START Available data

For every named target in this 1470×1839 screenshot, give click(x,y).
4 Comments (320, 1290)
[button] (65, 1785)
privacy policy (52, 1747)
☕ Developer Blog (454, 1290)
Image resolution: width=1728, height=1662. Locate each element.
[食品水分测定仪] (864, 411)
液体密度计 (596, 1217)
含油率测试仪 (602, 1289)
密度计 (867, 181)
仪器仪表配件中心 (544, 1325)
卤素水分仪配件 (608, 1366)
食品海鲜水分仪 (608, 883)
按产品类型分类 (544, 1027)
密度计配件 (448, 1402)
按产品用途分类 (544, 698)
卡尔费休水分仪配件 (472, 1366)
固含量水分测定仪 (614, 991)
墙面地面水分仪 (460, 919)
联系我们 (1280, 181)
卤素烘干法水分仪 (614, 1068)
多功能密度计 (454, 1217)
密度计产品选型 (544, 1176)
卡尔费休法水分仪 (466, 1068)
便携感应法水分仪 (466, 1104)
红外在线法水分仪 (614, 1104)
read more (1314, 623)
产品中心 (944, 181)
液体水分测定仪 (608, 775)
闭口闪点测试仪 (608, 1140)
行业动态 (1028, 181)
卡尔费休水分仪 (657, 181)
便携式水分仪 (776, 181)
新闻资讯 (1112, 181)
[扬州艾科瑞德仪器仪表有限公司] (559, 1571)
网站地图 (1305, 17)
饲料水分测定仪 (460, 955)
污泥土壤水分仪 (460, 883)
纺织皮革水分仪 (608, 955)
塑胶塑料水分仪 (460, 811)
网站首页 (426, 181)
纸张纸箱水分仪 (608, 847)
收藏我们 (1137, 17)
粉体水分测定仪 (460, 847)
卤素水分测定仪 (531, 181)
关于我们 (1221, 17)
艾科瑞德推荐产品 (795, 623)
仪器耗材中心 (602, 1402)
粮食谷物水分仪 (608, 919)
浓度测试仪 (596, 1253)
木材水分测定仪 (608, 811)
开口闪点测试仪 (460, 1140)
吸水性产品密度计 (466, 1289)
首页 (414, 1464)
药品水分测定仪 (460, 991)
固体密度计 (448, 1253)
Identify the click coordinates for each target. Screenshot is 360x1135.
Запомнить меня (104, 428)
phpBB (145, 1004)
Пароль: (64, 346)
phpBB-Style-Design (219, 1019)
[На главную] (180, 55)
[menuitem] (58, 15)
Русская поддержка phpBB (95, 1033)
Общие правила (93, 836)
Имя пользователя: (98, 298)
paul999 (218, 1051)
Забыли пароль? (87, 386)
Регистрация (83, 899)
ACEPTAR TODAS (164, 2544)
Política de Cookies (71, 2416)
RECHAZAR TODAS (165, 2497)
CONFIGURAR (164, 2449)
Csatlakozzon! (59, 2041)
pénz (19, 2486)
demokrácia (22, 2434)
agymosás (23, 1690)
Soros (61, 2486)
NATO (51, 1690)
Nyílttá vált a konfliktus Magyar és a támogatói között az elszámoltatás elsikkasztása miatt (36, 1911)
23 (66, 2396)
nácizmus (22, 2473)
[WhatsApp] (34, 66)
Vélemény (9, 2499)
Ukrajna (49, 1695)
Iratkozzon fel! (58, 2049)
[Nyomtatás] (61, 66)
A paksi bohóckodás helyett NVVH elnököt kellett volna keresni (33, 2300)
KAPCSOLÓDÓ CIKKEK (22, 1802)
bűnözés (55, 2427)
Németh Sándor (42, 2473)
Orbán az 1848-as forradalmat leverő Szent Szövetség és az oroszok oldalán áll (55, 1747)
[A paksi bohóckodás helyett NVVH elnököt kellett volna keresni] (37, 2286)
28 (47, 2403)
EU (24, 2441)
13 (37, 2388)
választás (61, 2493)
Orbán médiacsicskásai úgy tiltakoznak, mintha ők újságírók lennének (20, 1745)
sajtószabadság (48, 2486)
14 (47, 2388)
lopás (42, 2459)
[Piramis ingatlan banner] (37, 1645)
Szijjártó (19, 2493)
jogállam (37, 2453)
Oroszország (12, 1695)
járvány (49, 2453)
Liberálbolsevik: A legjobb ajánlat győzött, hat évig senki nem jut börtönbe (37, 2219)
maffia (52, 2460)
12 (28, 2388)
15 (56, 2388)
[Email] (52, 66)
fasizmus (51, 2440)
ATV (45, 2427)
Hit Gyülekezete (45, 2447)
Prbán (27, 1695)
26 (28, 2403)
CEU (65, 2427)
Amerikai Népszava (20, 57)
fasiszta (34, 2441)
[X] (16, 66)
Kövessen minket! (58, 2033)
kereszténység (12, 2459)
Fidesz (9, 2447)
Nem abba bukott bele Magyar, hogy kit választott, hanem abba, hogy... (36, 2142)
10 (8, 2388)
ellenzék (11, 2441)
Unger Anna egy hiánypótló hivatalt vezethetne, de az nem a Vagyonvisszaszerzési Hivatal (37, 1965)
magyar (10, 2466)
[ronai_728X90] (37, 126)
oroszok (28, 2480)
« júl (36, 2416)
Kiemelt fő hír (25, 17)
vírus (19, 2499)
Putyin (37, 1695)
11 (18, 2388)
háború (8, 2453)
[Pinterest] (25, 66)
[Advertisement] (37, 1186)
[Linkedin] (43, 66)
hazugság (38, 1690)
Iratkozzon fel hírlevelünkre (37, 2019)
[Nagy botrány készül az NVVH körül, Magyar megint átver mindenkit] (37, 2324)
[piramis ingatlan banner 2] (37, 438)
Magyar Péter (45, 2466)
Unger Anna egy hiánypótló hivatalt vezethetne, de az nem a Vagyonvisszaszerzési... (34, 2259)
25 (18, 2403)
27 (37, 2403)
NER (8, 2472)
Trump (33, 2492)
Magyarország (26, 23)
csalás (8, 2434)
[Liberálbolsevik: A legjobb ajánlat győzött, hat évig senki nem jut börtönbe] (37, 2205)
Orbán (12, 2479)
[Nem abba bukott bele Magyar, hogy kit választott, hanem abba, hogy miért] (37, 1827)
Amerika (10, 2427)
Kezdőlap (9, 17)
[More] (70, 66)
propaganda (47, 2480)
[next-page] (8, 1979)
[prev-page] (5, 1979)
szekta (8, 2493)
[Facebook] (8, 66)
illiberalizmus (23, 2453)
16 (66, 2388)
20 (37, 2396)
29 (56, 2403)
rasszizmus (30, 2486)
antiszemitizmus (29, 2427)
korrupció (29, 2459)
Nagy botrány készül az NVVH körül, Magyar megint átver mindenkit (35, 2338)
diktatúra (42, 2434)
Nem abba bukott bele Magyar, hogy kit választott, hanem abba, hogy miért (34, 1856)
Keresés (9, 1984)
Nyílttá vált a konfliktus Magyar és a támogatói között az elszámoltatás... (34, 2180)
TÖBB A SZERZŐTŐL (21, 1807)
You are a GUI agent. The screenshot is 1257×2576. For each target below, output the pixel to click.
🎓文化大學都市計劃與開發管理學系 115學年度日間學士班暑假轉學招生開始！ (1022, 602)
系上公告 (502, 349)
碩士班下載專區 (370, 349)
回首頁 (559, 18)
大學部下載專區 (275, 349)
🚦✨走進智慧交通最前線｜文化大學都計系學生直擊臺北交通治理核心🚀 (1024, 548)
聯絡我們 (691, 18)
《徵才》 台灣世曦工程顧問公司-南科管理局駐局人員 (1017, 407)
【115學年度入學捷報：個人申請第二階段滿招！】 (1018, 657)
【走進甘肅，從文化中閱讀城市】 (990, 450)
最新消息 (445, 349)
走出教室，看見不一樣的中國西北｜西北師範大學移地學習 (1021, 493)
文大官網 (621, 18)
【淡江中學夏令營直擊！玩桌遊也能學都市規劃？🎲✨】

END Available data

| Task requirements |
Each line of the listing should be printed again, exactly.

| Answer to this task |
For every named target in this 1470×1839 screenshot, give click(x,y).
4 Comments (320, 1290)
[button] (65, 1785)
privacy policy (52, 1747)
☕ Developer Blog (454, 1290)
Image resolution: width=1728, height=1662. Locate each element.
[食品水分测定仪] (864, 411)
液体密度计 (596, 1217)
含油率测试仪 (602, 1289)
密度计 (867, 181)
仪器仪表配件中心 (544, 1325)
卤素水分仪配件 (608, 1366)
食品海鲜水分仪 (608, 883)
按产品类型分类 (544, 1027)
密度计配件 (448, 1402)
按产品用途分类 (544, 698)
卡尔费休水分仪配件 (472, 1366)
固含量水分测定仪 (614, 991)
墙面地面水分仪 (460, 919)
联系我们 (1280, 181)
卤素烘干法水分仪 (614, 1068)
多功能密度计 (454, 1217)
密度计产品选型 (544, 1176)
卡尔费休法水分仪 (466, 1068)
便携感应法水分仪 (466, 1104)
红外在线法水分仪 (614, 1104)
read more (1314, 623)
产品中心 (944, 181)
液体水分测定仪 (608, 775)
闭口闪点测试仪 (608, 1140)
行业动态 (1028, 181)
卡尔费休水分仪 (657, 181)
便携式水分仪 (776, 181)
新闻资讯 (1112, 181)
[扬州艾科瑞德仪器仪表有限公司] (559, 1571)
网站地图 (1305, 17)
饲料水分测定仪 (460, 955)
污泥土壤水分仪 (460, 883)
纺织皮革水分仪 (608, 955)
塑胶塑料水分仪 (460, 811)
网站首页 (426, 181)
纸张纸箱水分仪 (608, 847)
收藏我们 (1137, 17)
粉体水分测定仪 (460, 847)
卤素水分测定仪 (531, 181)
关于我们 (1221, 17)
艾科瑞德推荐产品 (795, 623)
仪器耗材中心 (602, 1402)
粮食谷物水分仪 (608, 919)
浓度测试仪 (596, 1253)
木材水分测定仪 (608, 811)
开口闪点测试仪 (460, 1140)
吸水性产品密度计 (466, 1289)
首页 (414, 1464)
药品水分测定仪 (460, 991)
固体密度计 (448, 1253)
Identify the click coordinates for each target. Screenshot is 360x1135.
Запомнить меня (104, 428)
phpBB (145, 1004)
Пароль: (64, 346)
phpBB-Style-Design (219, 1019)
[На главную] (180, 55)
[menuitem] (58, 15)
Русская поддержка phpBB (95, 1033)
Общие правила (93, 836)
Имя пользователя: (98, 298)
paul999 (218, 1051)
Забыли пароль? (87, 386)
Регистрация (83, 899)
ACEPTAR TODAS (164, 2544)
Política de Cookies (71, 2416)
RECHAZAR TODAS (165, 2497)
CONFIGURAR (164, 2449)
Csatlakozzon! (59, 2041)
pénz (19, 2486)
demokrácia (22, 2434)
agymosás (23, 1690)
Soros (61, 2486)
NATO (51, 1690)
Nyílttá vált a konfliktus Magyar és a támogatói között az elszámoltatás elsikkasztása miatt (36, 1911)
23 (66, 2396)
nácizmus (22, 2473)
[WhatsApp] (34, 66)
Vélemény (9, 2499)
Ukrajna (49, 1695)
Iratkozzon fel! (58, 2049)
[Nyomtatás] (61, 66)
A paksi bohóckodás helyett NVVH elnököt kellett volna keresni (33, 2300)
KAPCSOLÓDÓ CIKKEK (22, 1802)
bűnözés (55, 2427)
Németh Sándor (42, 2473)
Orbán az 1848-as forradalmat leverő Szent Szövetség és az oroszok oldalán áll (55, 1747)
[A paksi bohóckodás helyett NVVH elnököt kellett volna keresni] (37, 2286)
28 (47, 2403)
EU (24, 2441)
13 (37, 2388)
választás (61, 2493)
Orbán médiacsicskásai úgy tiltakoznak, mintha ők újságírók lennének (20, 1745)
sajtószabadság (48, 2486)
14 (47, 2388)
lopás (42, 2459)
[Piramis ingatlan banner] (37, 1645)
Szijjártó (19, 2493)
jogállam (37, 2453)
Oroszország (12, 1695)
járvány (49, 2453)
Liberálbolsevik: A legjobb ajánlat győzött, hat évig senki nem jut börtönbe (37, 2219)
maffia (52, 2460)
12 (28, 2388)
15 (56, 2388)
[Email] (52, 66)
fasizmus (51, 2440)
ATV (45, 2427)
Hit Gyülekezete (45, 2447)
Prbán (27, 1695)
26 (28, 2403)
CEU (65, 2427)
Amerikai Népszava (20, 57)
fasiszta (34, 2441)
[X] (16, 66)
Kövessen minket! (58, 2033)
kereszténység (12, 2459)
Fidesz (9, 2447)
Nem abba bukott bele Magyar, hogy kit választott, hanem abba, hogy... (36, 2142)
10 (8, 2388)
ellenzék (11, 2441)
Unger Anna egy hiánypótló hivatalt vezethetne, de az nem a Vagyonvisszaszerzési Hivatal (37, 1965)
magyar (10, 2466)
[ronai_728X90] (37, 126)
oroszok (28, 2480)
« júl (36, 2416)
Kiemelt fő hír (25, 17)
vírus (19, 2499)
Putyin (37, 1695)
11 (18, 2388)
háború (8, 2453)
[Pinterest] (25, 66)
[Advertisement] (37, 1186)
[Linkedin] (43, 66)
hazugság (38, 1690)
Iratkozzon fel hírlevelünkre (37, 2019)
[Nagy botrány készül az NVVH körül, Magyar megint átver mindenkit] (37, 2324)
[piramis ingatlan banner 2] (37, 438)
Magyar Péter (45, 2466)
Unger Anna egy hiánypótló hivatalt vezethetne, de az nem a Vagyonvisszaszerzési... (34, 2259)
25 (18, 2403)
27 (37, 2403)
NER (8, 2472)
Trump (33, 2492)
Magyarország (26, 23)
csalás (8, 2434)
[Liberálbolsevik: A legjobb ajánlat győzött, hat évig senki nem jut börtönbe] (37, 2205)
Orbán (12, 2479)
[Nem abba bukott bele Magyar, hogy kit választott, hanem abba, hogy miért] (37, 1827)
Amerika (10, 2427)
Kezdőlap (9, 17)
[More] (70, 66)
propaganda (47, 2480)
[next-page] (8, 1979)
[prev-page] (5, 1979)
szekta (8, 2493)
[Facebook] (8, 66)
illiberalizmus (23, 2453)
16 (66, 2388)
20 (37, 2396)
29 (56, 2403)
rasszizmus (30, 2486)
antiszemitizmus (29, 2427)
korrupció (29, 2459)
Nagy botrány készül az NVVH körül, Magyar megint átver mindenkit (35, 2338)
diktatúra (42, 2434)
Nem abba bukott bele Magyar, hogy kit választott, hanem abba, hogy miért (34, 1856)
Keresés (9, 1984)
Nyílttá vált a konfliktus Magyar és a támogatói között az elszámoltatás... (34, 2180)
TÖBB A SZERZŐTŐL (21, 1807)
You are a GUI agent. The screenshot is 1257×2576. For each target below, output the pixel to click.
🎓文化大學都市計劃與開發管理學系 115學年度日間學士班暑假轉學招生開始！ (1022, 602)
系上公告 (502, 349)
碩士班下載專區 (370, 349)
回首頁 (559, 18)
大學部下載專區 (275, 349)
🚦✨走進智慧交通最前線｜文化大學都計系學生直擊臺北交通治理核心🚀 (1024, 548)
聯絡我們 (691, 18)
《徵才》 台灣世曦工程顧問公司-南科管理局駐局人員 (1017, 407)
【115學年度入學捷報：個人申請第二階段滿招！】 (1018, 657)
【走進甘肅，從文化中閱讀城市】 (990, 450)
最新消息 (445, 349)
走出教室，看見不一樣的中國西北｜西北師範大學移地學習 (1021, 493)
文大官網 (621, 18)
【淡江中學夏令營直擊！玩桌遊也能學都市規劃？🎲✨】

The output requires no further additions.